How and when to see the aurora borealis from huge solar storms hitting Earth

The aurora borealis could light up the skies in some northern US states this weekend as charged particles from the sun collide with the earth, providing an opportunity for great nighttime photos.

The National Oceanic and Atmospheric Administration’s (SWPC) Space Weather Prediction Center issued an alert Thursday, warning of the possibility of two geomagnetic storms on Friday and Saturday.

A geomagnetic storm is a major disturbance of the Earth’s magnetic field, and it often occurs when the Sun shoots a cloud of charged particles onto our planet. These clouds are known as coronal mass ejections, or CMEs.

geomagnetic storms They can have all kinds of effects and come in varying strengths. The one likely to happen on Friday is the lowest on the SWPC scale, which goes from G1 to G5. Another stronger G2 storm is expected on Saturday.

aurora borealis
File photo of the aurora borealis in the sky in Alaska. The aurora borealis are emitted from clouds of charged particles coming from the sun.
Elizabeth M. Ruggiero/Getty

The potential impact of storms – particularly Storm G2 – is power grid fluctuations, increased drag for satellites in low Earth orbit, degradation of high-frequency radio signals, and the occurrence of aurora borealis at lower-than-normal latitudes. This means that it may be possible to see a file Northern lights In states like New York, Wisconsin and Washington, the SWPC said.

However, this is likely to depend on the presence of clear and dark night skies in areas free from light pollution.

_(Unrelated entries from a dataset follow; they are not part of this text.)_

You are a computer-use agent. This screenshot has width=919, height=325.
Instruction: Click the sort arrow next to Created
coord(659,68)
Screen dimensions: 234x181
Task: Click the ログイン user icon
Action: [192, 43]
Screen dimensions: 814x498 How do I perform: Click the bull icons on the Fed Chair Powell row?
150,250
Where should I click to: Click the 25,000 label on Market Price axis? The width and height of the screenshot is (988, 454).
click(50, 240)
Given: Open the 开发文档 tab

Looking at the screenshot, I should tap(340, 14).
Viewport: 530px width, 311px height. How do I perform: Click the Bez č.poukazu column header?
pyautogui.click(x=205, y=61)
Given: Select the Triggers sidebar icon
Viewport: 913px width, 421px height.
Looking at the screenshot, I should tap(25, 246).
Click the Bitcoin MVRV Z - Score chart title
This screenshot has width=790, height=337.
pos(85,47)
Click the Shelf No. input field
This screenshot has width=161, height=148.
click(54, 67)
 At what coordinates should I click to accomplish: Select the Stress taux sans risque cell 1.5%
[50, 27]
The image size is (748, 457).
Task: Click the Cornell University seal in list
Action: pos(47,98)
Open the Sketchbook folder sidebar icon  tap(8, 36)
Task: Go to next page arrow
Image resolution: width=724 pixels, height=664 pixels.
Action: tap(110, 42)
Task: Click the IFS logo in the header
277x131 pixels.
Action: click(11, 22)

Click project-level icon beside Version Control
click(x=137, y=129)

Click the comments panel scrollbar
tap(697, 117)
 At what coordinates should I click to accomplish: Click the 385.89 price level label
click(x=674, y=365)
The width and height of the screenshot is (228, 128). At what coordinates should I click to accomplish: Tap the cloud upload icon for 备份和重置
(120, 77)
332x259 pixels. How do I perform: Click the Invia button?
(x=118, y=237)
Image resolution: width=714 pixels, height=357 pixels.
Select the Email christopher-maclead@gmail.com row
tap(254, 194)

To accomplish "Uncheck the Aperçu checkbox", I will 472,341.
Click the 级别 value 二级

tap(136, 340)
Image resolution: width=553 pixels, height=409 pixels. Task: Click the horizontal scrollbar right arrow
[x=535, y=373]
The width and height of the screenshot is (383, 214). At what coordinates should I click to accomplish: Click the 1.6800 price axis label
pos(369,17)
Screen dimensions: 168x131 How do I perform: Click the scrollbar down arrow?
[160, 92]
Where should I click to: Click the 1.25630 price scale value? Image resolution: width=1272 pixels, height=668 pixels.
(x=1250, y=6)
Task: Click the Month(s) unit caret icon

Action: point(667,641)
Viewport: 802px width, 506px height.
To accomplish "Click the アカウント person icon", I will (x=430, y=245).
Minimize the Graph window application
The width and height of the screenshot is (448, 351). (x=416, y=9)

Twilight may not happen, but if it does, they can. amazing views And color photos if taken the right way. Fortunately, there are resources online to help budding night photographers get the most out of whatever twilights occur.

The critical component of aurora photography is having a camera with a manual mode that allows the user to edit capture options for longer exposure times, such as shutter speed, f-stop, and ISO. Longer exposure times mean the camera is better able to capture the light it sees, bringing out details of the night and color that no human observer might notice. Additionally, a tripod will be essential to keep the images free from blur.

photography website Dave Morrow Photography It recommends that minimum f-stop values ​​ranging from f/2.8 to f/4 are good for photographing the aurora borealis. F-stop values ​​control the size of the camera’s aperture and therefore the amount of light entering the lens.

The shutter speed controls how long the camera allows itself to be exposed to light before the photo is taken. Longer shutter speeds mean brighter images, but they can also result in blurring. Dave Morrow Photography states that shutter speeds of 1-15 seconds are recommended for photographing the aurora borealis.

The ISO value is the sensitivity of the camera to light. According to space news site Space.com, a good ISO value for photographing aurora is between 800 and 2500, with a lower value representing a lower sensitivity.

The main things to focus on are how bright the aurora is and how fast it moves, so experimentation will be helpful. Just remember to remove the lens cap.